Personal information
- Born: July 7, 1981 (age 44) Trabzon, Turkey
- Height: 1.73 m (5 ft 8 in)
- Playing position: Goalkeeper

Club information
- Current club: Zağmos SK

Senior clubs
- Years: Team
- 1997–1998: YKM SK
- 2001–2013: Üsküdar Bld. SK
- 2014–2015: Kastamonu Bld. GSK
- 2015–: Zağmos SK

National team
- Years: Team
- –: Turkey

Medal record
Women's Handball
Representing Turkey
Mediterranean Games
| Silver medal – second place | 2009 Pescara | Team |

= Serpil Çapar =

Turkish handball player (born 1981)

Serpil Çapar (born July 7, 1981) is a Turkish women's handballer, who plays in the Turkish Women's Handball Super League for Zağmos SK. She was member of the Turkey national team. The -tall sportswoman is a goalkeeper.

==Playing career==

===Club===
Çapar began her handball career at YKM SK, and enjoyed league champion title with her team in the 1997–98 season. She later transferred to Üsküdar Bld. SK, where she played until the end of the 2012–13 season. During this period, her team became twice league champion and five times runner-up.

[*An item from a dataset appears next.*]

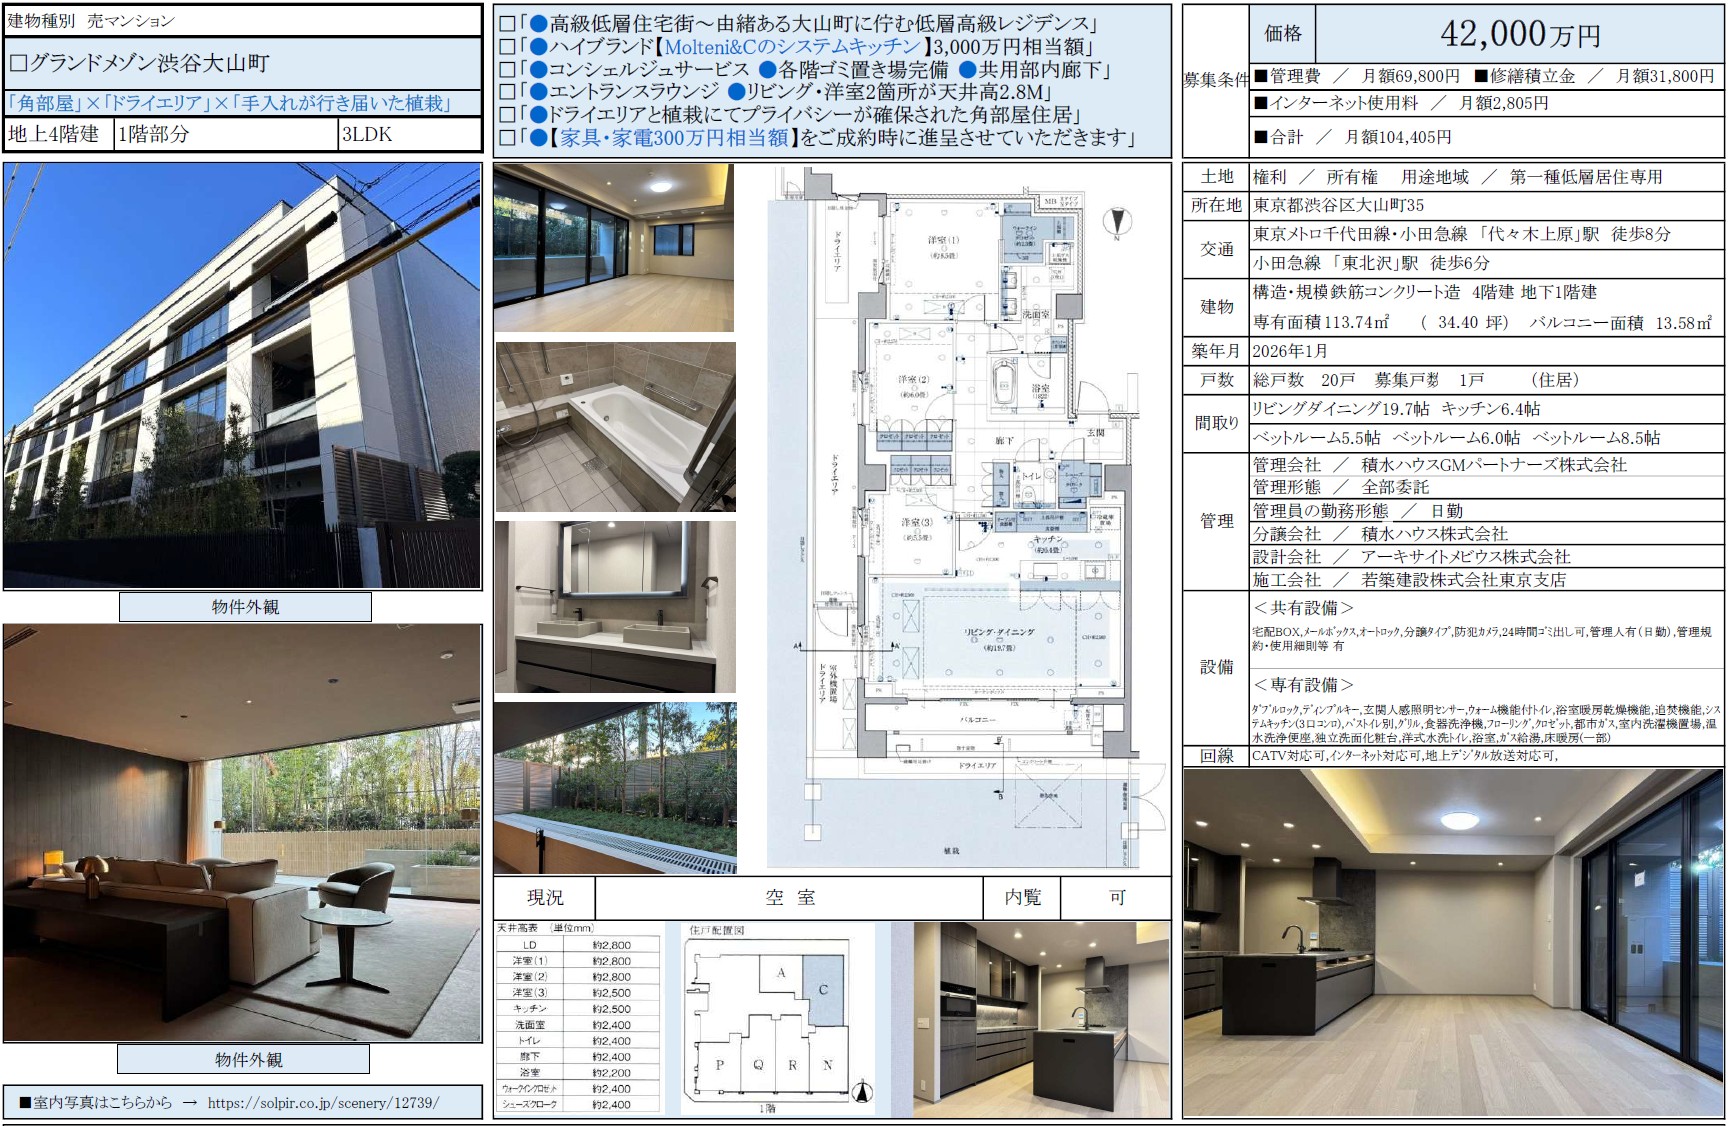Image resolution: width=1729 pixels, height=1126 pixels.
Task: Click the blue Molteni&C system kitchen text
Action: [792, 47]
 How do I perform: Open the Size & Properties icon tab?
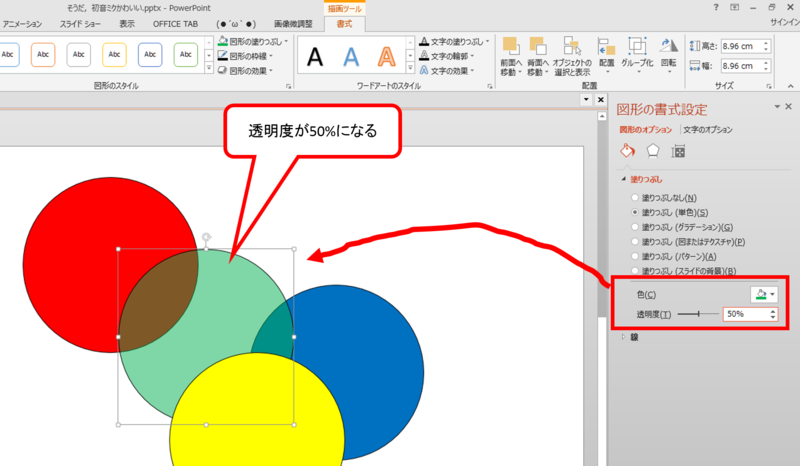(679, 151)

Çapar joined Kastamonu Bld. GSK in the 2014–15 season. For the next season, she signed with her hometown club Zağmos SK.

She took part in the Women's EHF Champions League (1997–98 and 2011–12), the Women's EHF Challenge Cup (2001–02, 2006–07 and 2012–13), the Women's EHF Cup (2002–03, 2007–08 and 2008–09) as well as the Women's EHF Cup Winners' Cup (2003–04, 2009–10, 2010–11 and 2011–12).

===International===
Çapar played in the Turkey women's national team.

She was part of the team, which won the silver medal at the 2009 Mediterranean Games held in Pescara, Italy. In July 2013, she announced her retirement from the national team after the match against Spain at the 2013 Mediterranean Games held in Mersin, Turkey.

==Honours==
- Turkish Women's Handball Super League
- Winners (3): 1997–98, 2003–04, 2010–11
- Runners-up (5): 2007–08, 2008–09, 2009–10, 2011–12, 2012–13.